• **Aim of the exercise**: From the first line of the data through the line containing "You are a computer-use", return each line exactly.

• **Provided records**:
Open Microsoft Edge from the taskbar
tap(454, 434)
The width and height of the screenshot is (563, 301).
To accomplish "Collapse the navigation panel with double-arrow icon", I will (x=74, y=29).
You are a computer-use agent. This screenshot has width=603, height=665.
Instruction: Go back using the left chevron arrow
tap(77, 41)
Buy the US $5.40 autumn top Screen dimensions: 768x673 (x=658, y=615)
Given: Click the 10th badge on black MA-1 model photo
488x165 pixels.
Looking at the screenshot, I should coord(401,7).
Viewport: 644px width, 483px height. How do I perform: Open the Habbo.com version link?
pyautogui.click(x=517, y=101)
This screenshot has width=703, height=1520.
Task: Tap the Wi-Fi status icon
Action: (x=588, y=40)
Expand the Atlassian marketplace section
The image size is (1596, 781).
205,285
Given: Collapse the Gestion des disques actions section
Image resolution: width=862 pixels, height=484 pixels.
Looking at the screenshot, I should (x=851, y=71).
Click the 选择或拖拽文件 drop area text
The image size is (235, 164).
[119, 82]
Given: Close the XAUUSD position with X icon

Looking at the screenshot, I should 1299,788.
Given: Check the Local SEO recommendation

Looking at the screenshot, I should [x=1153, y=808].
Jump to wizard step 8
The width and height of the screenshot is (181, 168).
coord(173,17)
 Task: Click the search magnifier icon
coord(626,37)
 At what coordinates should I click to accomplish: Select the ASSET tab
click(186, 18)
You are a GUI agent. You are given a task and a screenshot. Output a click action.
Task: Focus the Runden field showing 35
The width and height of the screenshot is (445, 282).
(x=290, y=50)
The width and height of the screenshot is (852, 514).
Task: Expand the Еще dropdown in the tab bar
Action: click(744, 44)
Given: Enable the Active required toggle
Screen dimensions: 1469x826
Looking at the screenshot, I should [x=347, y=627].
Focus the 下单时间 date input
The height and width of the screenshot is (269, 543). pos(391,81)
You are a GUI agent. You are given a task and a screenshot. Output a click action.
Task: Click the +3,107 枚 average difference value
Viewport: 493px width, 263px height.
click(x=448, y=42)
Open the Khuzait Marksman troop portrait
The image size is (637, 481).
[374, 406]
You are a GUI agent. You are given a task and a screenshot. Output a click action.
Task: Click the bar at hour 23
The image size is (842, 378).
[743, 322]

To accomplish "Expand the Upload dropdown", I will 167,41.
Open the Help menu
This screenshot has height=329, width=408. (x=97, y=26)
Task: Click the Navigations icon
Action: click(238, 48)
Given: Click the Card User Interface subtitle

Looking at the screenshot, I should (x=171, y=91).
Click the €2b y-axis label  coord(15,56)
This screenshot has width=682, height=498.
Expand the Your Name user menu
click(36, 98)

• **Exercise result**:
Open Microsoft Edge from the taskbar
tap(454, 434)
The width and height of the screenshot is (563, 301).
To accomplish "Collapse the navigation panel with double-arrow icon", I will (x=74, y=29).
You are a computer-use agent. This screenshot has width=603, height=665.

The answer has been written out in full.